The state Senate voted late last month to add PTSD to the list of illnesses and ailments eligible for the state’s medical-marijuana program, about six weeks after the Assembly voted to do the same.

It remains unclear, however, whether Cuomo will sign the bill that could significantly expand the number of eligible patients in New York’s medical-marijuana program, which is among the more restrictive in the nation.

The state Council of Veterans Organizations wrote to the Democratic governor last month, asking him to approve the measure while noting PTSD affects veterans at a higher rate than the general public.

“We support it, because we really like the way (lawmakers) put this bill together,” said Robert Becker, executive director of the veterans council. “The only trouble is we don’t know if the governor is going to pass it. I think he’s looking for more research on how marijuana will affect PTSD.”

Nationwide, about 8 percent of the general population will experience PTSD at some point in their lives, according to the National Center for PTSD.

The number is higher among veterans who served in Operation Iraqi Freedom in Iraq or Operation Enduring Freedom in Afghanistan: Between 11 and 20 percent in any given year, the center found.

The bill was sponsored by Sen. Diane Savino, D-Staten Island, and Assemblyman Richard Gottfried, D-Manhattan, who were the main sponsors of the state’s original medical-marijuana law passed in 2014.

Research surrounding medical marijuana use among PTSD patients remains light, hindered in part by the drug still being illegal at the federal level. But the relatively small amount of studies in the public realm on the topic have shown promise, according to the sponsors’ bill memo.

Cuomo’s office so far has not tipped its hand.

The state Department of Health, which has the ability to add ailments to the medical-marijuana program on its own, has said it is researching the issue.

As for Cuomo, he has not signaled whether he intends to sign the bill. He will have 10 days excluding Sundays to decide once the Assembly formally sends it to his desk, which has not yet happened.

“The bill remains under review by counsel’s office, and the issue remains under review by the Department of Health,” Cuomo spokesman Rich Azzopardi said Wednesday.

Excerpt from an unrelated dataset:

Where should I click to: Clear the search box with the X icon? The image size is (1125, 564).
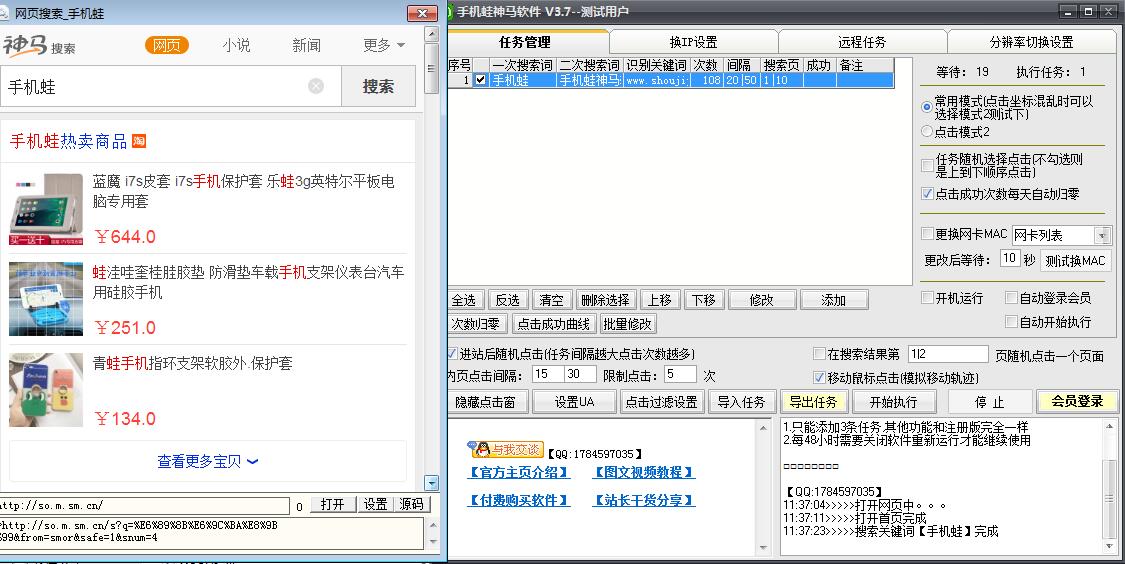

New York’s medical-marijuana program first took effect in early 2016 under a series of tight restrictions, including a ban on smokeable forms of the drug and a limited list of 10 illnesses patients had to suffer from to participate in the program at ill.

In March, the Department of Health added chronic pain to the list of ailments, which helped boost the number of patients certified to use medical marijuana from 12,764 in late January to 22,811 late last month.

Patient advocates, however, still say the drug remains difficult and expensive to obtain in New York and have called on the state to do more to make it more widely available.

State Health Commissioner Howard Zucker announced last month the state would allow doctors to become certified in the state’s medical-marijuana program and certify patients for it in the same day, a move he said would help streamline the state’s process.

“This is another important step in the program’s growth, as we continue to see a major increase in patients since the addition of chronic pain as a qualifying condition,” Zucker said in a statement.